= Consignes =
**a)** D'après l'article, quelle somme Maya Fridman a-t-elle récoltée pour l'Ukraine ?
**b)** Recopiez l'article de « Maya Fridman, violoncelliste » à « Kremlin, en 2022. ».

= Article fourni =

Mais l’implication de cette organisation – qui a été accusée, dans le passé, de partialité anti-israélienne et d’avoir embauché au moins un membre présumé du Hamas en 2018 – a provoqué l’indignation. Ce qui a amené ZAKA à se désolidariser du concert et à refuser les fonds issus des bénéfices. C’est ainsi que l’événement a mis à nu les limites de la tolérance à l’égard du soutien à Israël aux Pays-Bas et souligné les désaccords, au sein de la communauté juive, sur la manière de négocier ces limitations.
Maya Fridman, violoncelliste connue dans le monde entier, qui avait initié l’événement, sait organiser les concerts de bienfaisance. Juive née à Moscou qui vit actuellement aux Pays-Bas, elle a collecté près d’un million d’euros pour l’Ukraine à l’occasion de concerts donnés par des musiciens russes et ukrainiens suite à l’invasion brutale de l’Ukraine par les forces du Kremlin, en 2022.
« J’ai vraiment été très ébranlée par ce qui est arrivé le 7 octobre », dit Fridman, qui est âgée de 34 ans, au Times of Israel. A cette date, environ 3 000 terroristes du Hamas avaient envahi Israël, assassinant plus de 1 200 personnes et enlevant 240 personnes qui sont depuis détenues en captivité dans la bande de Gaza, entre autres crimes de guerre.
« J’ai pleuré pendant des jours entiers », ajoute Fridman, qui confie avoir alors décidé « de créer un espace d’empathie, de solidarité avec les victimes ».
Alors que le concert était en cours de préparation, ce sont de nombreuses nouvelles victimes qui ont fait leur apparition. Celles de Gaza – où Israël a lancé une opération militaire massive pour renverser le Hamas au pouvoir dans le sillage direct de l’attaque du groupe terroriste. L’État juif a tué, au cours de sa campagne aérienne et terrestre, des milliers de Palestiniens, selon le Hamas.

= Données extraites =
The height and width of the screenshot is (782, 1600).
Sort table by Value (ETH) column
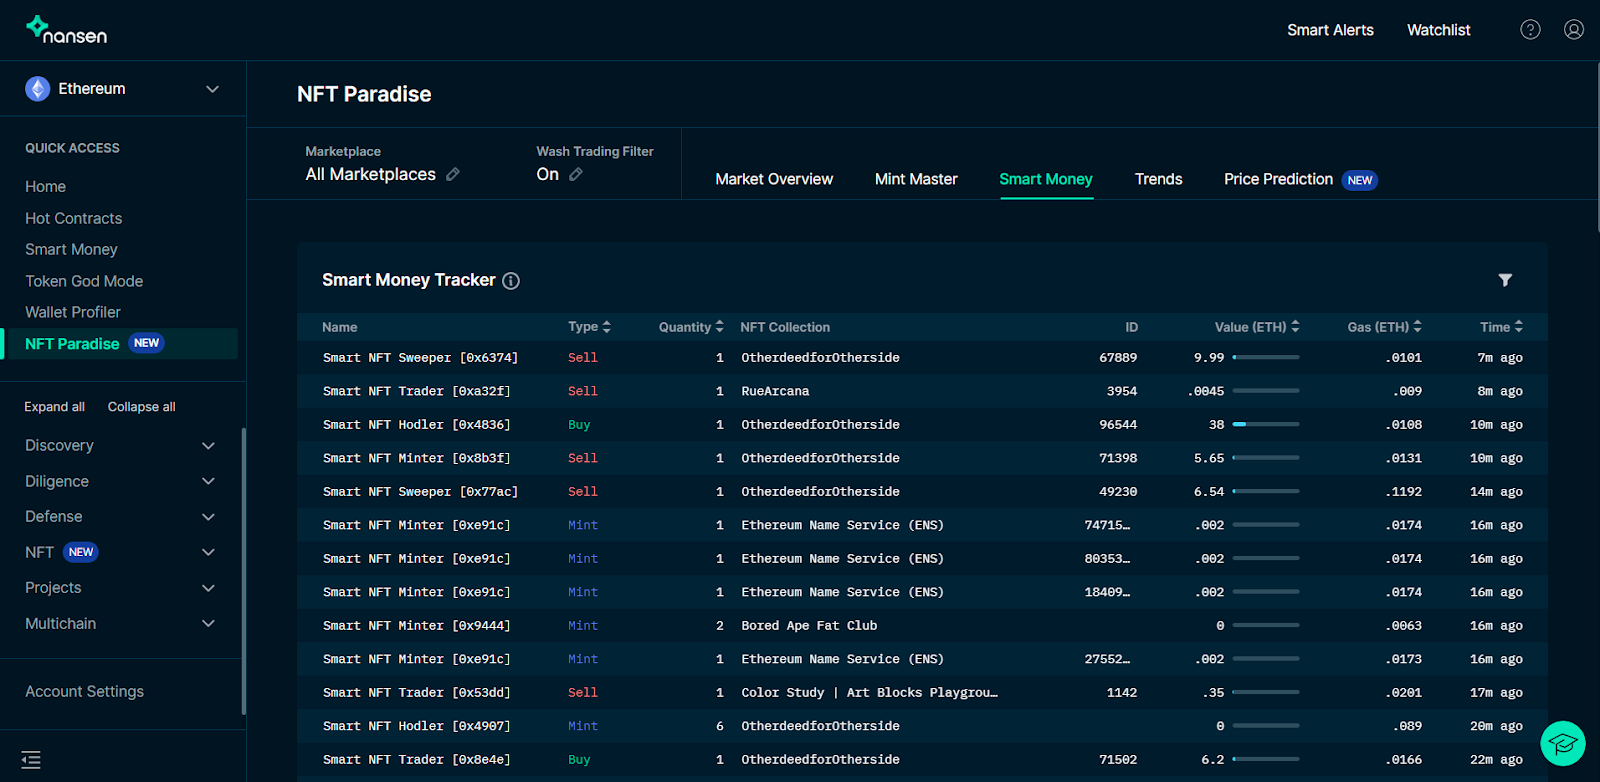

--

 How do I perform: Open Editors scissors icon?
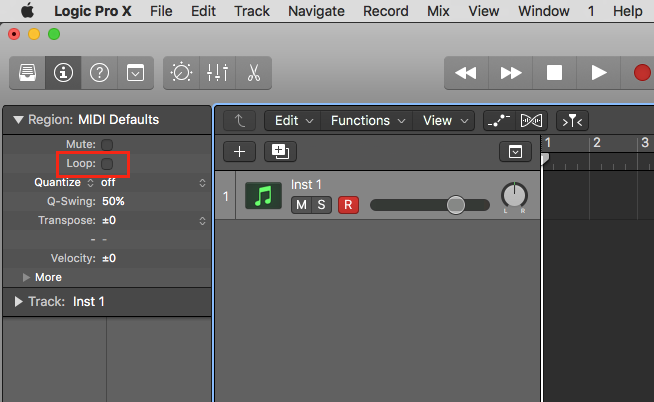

= Réponses par consigne =
**a)** Près d'un million d'euros.

**b)**
Maya Fridman, violoncelliste connue dans le monde entier, qui avait initié l’événement, sait organiser les concerts de bienfaisance. Juive née à Moscou qui vit actuellement aux Pays-Bas, elle a collecté près d’un million d’euros pour l’Ukraine à l’occasion de concerts donnés par des musiciens russes et ukrainiens suite à l’invasion brutale de l’Ukraine par les forces du Kremlin, en 2022.